TASK ITEM => Reproduce every line that appears below, precisely and completely.

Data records
——

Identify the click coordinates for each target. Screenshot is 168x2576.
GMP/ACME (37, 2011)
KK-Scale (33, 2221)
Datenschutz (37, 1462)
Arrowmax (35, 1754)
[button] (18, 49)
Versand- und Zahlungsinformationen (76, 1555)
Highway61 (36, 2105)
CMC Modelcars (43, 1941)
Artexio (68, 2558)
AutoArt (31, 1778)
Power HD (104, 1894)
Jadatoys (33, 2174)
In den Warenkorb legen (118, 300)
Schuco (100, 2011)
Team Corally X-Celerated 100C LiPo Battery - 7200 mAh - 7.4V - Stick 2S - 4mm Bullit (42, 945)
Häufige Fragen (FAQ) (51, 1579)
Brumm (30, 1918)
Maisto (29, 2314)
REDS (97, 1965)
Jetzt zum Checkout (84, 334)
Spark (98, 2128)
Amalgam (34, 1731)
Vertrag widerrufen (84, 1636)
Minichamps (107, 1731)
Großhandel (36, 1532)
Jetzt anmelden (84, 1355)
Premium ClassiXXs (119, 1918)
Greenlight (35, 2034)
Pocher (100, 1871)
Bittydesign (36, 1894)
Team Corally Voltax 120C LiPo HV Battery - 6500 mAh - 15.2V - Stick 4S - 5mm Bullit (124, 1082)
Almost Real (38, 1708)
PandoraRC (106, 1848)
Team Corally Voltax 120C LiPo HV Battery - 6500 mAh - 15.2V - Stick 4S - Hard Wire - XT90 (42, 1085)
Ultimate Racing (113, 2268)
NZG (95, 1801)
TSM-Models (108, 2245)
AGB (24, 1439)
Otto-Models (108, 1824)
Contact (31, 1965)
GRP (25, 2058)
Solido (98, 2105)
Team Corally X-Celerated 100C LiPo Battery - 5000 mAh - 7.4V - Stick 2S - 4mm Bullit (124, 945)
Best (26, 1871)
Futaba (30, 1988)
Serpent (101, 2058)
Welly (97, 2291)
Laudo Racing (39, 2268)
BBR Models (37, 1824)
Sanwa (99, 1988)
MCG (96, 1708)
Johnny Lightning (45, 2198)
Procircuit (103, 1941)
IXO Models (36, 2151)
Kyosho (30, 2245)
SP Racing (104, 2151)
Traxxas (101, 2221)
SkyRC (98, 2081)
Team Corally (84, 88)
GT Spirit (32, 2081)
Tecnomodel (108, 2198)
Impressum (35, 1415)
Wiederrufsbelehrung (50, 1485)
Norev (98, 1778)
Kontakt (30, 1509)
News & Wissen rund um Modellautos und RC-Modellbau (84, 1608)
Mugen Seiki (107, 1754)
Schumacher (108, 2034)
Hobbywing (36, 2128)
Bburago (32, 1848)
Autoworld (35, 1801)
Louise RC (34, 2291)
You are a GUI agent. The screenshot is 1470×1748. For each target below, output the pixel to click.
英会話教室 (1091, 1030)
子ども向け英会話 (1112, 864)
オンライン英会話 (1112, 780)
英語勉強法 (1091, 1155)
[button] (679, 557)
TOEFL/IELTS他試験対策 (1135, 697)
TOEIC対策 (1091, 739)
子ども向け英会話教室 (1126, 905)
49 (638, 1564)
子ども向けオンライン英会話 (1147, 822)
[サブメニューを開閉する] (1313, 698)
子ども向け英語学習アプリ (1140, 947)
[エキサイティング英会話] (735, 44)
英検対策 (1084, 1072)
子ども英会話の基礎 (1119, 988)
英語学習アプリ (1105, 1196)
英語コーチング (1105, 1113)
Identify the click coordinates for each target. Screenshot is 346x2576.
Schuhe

——

EXPECTED ANSWER =>
Identify the click coordinates for each target. Screenshot is 168x2576.
GMP/ACME (37, 2011)
KK-Scale (33, 2221)
Datenschutz (37, 1462)
Arrowmax (35, 1754)
[button] (18, 49)
Versand- und Zahlungsinformationen (76, 1555)
Highway61 (36, 2105)
CMC Modelcars (43, 1941)
Artexio (68, 2558)
AutoArt (31, 1778)
Power HD (104, 1894)
Jadatoys (33, 2174)
In den Warenkorb legen (118, 300)
Schuco (100, 2011)
Team Corally X-Celerated 100C LiPo Battery - 7200 mAh - 7.4V - Stick 2S - 4mm Bullit (42, 945)
Häufige Fragen (FAQ) (51, 1579)
Brumm (30, 1918)
Maisto (29, 2314)
REDS (97, 1965)
Jetzt zum Checkout (84, 334)
Spark (98, 2128)
Amalgam (34, 1731)
Vertrag widerrufen (84, 1636)
Minichamps (107, 1731)
Großhandel (36, 1532)
Jetzt anmelden (84, 1355)
Premium ClassiXXs (119, 1918)
Greenlight (35, 2034)
Pocher (100, 1871)
Bittydesign (36, 1894)
Team Corally Voltax 120C LiPo HV Battery - 6500 mAh - 15.2V - Stick 4S - 5mm Bullit (124, 1082)
Almost Real (38, 1708)
PandoraRC (106, 1848)
Team Corally Voltax 120C LiPo HV Battery - 6500 mAh - 15.2V - Stick 4S - Hard Wire - XT90 (42, 1085)
Ultimate Racing (113, 2268)
NZG (95, 1801)
TSM-Models (108, 2245)
AGB (24, 1439)
Otto-Models (108, 1824)
Contact (31, 1965)
GRP (25, 2058)
Solido (98, 2105)
Team Corally X-Celerated 100C LiPo Battery - 5000 mAh - 7.4V - Stick 2S - 4mm Bullit (124, 945)
Best (26, 1871)
Futaba (30, 1988)
Serpent (101, 2058)
Welly (97, 2291)
Laudo Racing (39, 2268)
BBR Models (37, 1824)
Sanwa (99, 1988)
MCG (96, 1708)
Johnny Lightning (45, 2198)
Procircuit (103, 1941)
IXO Models (36, 2151)
Kyosho (30, 2245)
SP Racing (104, 2151)
Traxxas (101, 2221)
SkyRC (98, 2081)
Team Corally (84, 88)
GT Spirit (32, 2081)
Tecnomodel (108, 2198)
Impressum (35, 1415)
Wiederrufsbelehrung (50, 1485)
Norev (98, 1778)
Kontakt (30, 1509)
News & Wissen rund um Modellautos und RC-Modellbau (84, 1608)
Mugen Seiki (107, 1754)
Schumacher (108, 2034)
Hobbywing (36, 2128)
Bburago (32, 1848)
Autoworld (35, 1801)
Louise RC (34, 2291)
You are a GUI agent. The screenshot is 1470×1748. For each target below, output the pixel to click.
英会話教室 (1091, 1030)
子ども向け英会話 (1112, 864)
オンライン英会話 (1112, 780)
英語勉強法 (1091, 1155)
[button] (679, 557)
TOEFL/IELTS他試験対策 (1135, 697)
TOEIC対策 (1091, 739)
子ども向け英会話教室 (1126, 905)
49 (638, 1564)
子ども向けオンライン英会話 (1147, 822)
[サブメニューを開閉する] (1313, 698)
子ども向け英語学習アプリ (1140, 947)
[エキサイティング英会話] (735, 44)
英検対策 (1084, 1072)
子ども英会話の基礎 (1119, 988)
英語学習アプリ (1105, 1196)
英語コーチング (1105, 1113)
Identify the click coordinates for each target. Screenshot is 346x2576.
Schuhe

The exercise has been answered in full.